From A Heart To Another
When I want to complain, I have to be mindful. Complaining is an emotion signalling that I am unable to comprehend another's acts. It is a lack of empathy on my part. It is me jumping into conclusion. Without full realization, it is the ego that says 'Hey, I am the good one.'
When I am full of annoyance about something, I must step up. Not doing anything will not improve the situation. It is useless, and a wasted energy, to continue to express dissatisfaction and insisting not to let things go. Complaining, definitely, is not going to harmonize any situations.
Obviously I am affected when I am complaining. What I am dismissing here, there are deep issues that I have not completely resolved within me. It is always very easy to shift the blame elsewhere. When I shift it, my ego does not get hurt. This is the hard truth.
Instead of complaining, I have four alternatives.
First: I can stand up and I can voice up.
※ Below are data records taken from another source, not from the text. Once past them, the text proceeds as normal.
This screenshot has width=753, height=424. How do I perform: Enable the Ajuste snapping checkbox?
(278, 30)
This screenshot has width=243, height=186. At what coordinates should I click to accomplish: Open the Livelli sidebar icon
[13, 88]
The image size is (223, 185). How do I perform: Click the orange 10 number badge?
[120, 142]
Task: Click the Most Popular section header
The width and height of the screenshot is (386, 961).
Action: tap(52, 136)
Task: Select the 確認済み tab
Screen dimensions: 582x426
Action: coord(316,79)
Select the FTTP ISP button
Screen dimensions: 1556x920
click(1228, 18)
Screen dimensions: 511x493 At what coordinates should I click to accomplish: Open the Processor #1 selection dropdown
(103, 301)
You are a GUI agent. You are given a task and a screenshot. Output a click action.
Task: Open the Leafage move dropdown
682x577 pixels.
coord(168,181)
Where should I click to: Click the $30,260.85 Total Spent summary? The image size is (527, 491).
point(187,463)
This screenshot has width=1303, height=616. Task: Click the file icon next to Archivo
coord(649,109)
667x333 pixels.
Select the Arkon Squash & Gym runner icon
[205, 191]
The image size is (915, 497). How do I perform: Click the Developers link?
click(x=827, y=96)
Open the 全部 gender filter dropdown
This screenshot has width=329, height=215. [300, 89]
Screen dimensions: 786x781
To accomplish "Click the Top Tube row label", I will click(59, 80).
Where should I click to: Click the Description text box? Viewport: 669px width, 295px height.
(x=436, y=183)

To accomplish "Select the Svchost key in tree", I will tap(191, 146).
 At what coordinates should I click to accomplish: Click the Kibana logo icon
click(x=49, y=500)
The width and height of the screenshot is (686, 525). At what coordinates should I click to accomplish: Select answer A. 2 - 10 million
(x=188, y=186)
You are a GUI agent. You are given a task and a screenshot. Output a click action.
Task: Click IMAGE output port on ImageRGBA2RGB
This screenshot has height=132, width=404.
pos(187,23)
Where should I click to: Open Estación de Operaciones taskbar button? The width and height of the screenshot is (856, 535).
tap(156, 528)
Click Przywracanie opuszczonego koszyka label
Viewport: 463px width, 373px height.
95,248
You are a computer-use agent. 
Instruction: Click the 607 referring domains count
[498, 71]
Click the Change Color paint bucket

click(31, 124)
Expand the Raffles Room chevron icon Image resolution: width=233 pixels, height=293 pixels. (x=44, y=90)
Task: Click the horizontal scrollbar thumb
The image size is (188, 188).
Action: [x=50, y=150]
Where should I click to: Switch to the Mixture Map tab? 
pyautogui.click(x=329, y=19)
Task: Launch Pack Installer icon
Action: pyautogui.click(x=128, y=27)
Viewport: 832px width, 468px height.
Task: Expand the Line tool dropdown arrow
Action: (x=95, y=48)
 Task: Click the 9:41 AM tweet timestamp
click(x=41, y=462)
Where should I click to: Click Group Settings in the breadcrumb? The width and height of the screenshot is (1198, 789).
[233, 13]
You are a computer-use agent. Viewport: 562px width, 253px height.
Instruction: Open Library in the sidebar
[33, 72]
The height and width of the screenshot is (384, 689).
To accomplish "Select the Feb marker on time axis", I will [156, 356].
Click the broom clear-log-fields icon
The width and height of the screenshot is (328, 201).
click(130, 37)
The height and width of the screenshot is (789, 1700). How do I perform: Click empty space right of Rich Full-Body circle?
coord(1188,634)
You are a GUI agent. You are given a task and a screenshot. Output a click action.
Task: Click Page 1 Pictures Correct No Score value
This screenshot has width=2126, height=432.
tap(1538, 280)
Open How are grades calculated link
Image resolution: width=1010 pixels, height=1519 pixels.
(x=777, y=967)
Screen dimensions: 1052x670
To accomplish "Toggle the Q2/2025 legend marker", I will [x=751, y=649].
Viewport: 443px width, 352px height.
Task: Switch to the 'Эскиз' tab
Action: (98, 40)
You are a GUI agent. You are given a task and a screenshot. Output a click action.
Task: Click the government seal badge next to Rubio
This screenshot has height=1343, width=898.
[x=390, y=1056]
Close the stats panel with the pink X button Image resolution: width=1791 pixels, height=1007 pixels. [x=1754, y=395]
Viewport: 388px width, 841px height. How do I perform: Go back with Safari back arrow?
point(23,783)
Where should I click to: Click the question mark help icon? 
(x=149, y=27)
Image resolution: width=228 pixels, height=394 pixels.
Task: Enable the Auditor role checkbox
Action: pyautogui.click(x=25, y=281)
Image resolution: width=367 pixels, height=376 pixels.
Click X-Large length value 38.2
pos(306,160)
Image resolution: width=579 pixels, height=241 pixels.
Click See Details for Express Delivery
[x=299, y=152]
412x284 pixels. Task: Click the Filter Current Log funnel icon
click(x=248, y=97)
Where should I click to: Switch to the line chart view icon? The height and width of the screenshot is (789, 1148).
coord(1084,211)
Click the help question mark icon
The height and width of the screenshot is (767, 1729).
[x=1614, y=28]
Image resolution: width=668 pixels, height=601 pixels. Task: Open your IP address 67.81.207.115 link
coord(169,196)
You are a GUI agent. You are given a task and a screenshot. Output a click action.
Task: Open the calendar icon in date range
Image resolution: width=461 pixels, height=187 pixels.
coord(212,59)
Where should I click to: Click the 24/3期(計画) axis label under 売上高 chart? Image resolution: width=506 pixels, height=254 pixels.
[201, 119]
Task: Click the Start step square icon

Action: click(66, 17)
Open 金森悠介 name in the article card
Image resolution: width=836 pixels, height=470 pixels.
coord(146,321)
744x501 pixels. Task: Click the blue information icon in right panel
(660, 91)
I can share what I think, though it may not be the right thing. Sharing is caring. As Steve Jobs once said 'Life is about creating and living experiences that are worth sharing'.
Second: I can walk away. Walking away does not mean a sign of disrespect. The situation has nothing to do with me and I just happen to pass by. Socrates says 'The only true wisdom is in knowing you know nothing'.
Third: I can start to reflect. All that happen outside me is a reflection of what is within me. Every single person is reflecting parts of my consciousness back to me. He/She is allowing me to see myself, to grow and to change my beliefs.
As Rumi says 'The truth was a mirror in the hands of God. It fell, and broke into pieces. Everybody took a piece of it, and they looked at it and thought they had the truth'.
Fourth: From a heart to another, I can choose to listen without reacting, without judging, without trying to fix or without ruminate over it. Love embraces all.
I love you. I am sorry. Please forgive me. Thank you.